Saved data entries
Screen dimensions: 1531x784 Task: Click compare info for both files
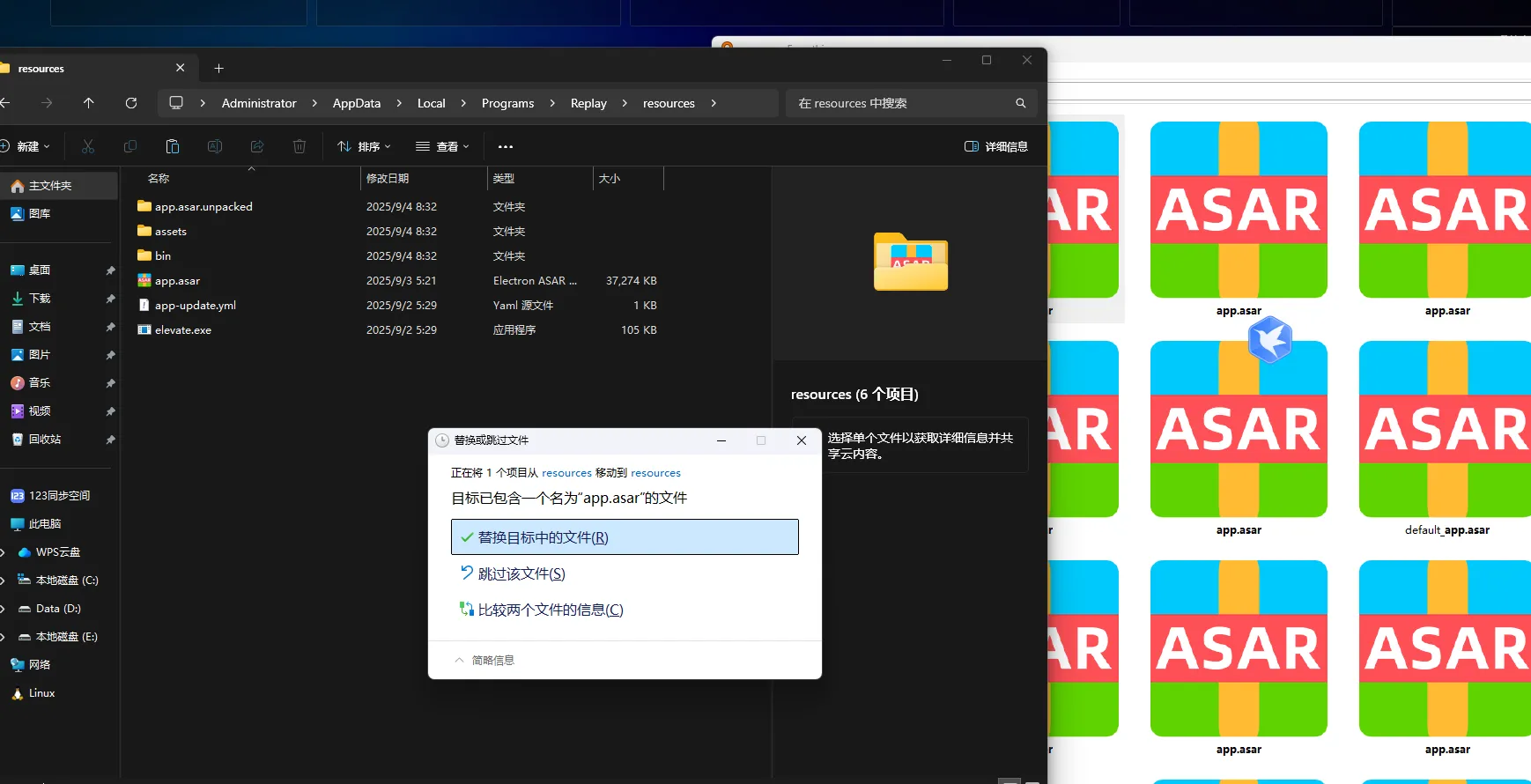pos(550,610)
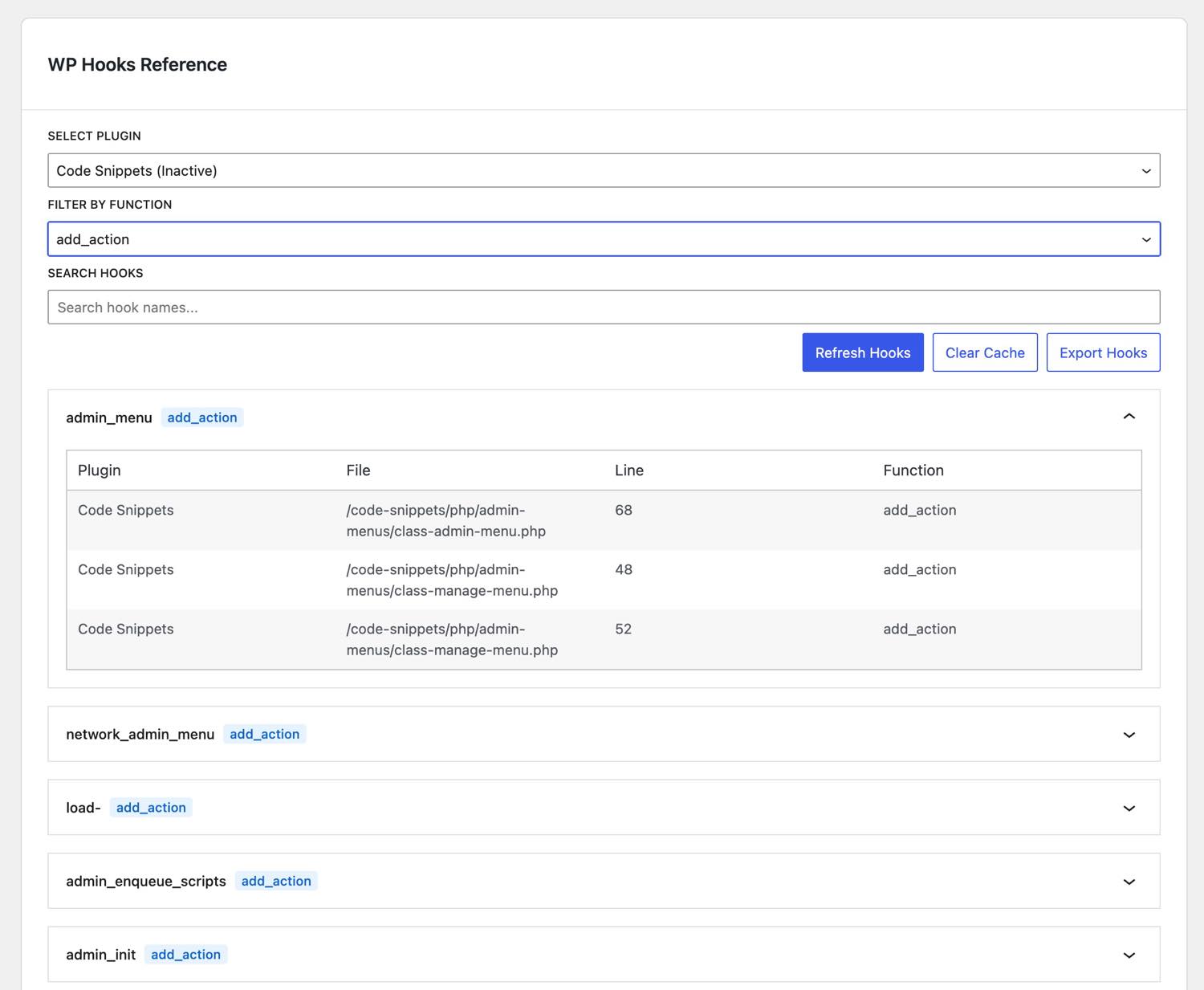1204x990 pixels.
Task: Click the Export Hooks button
Action: (x=1103, y=352)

**PROBLEM TO WORK ON**
Your answer must be an exact copy of the data above, minus its pictures.

**ANSWER SPACE**
Screen dimensions: 1531x784 Task: Click compare info for both files
pos(550,610)
1204x990 pixels.
Task: Click the Export Hooks button
Action: (x=1103, y=352)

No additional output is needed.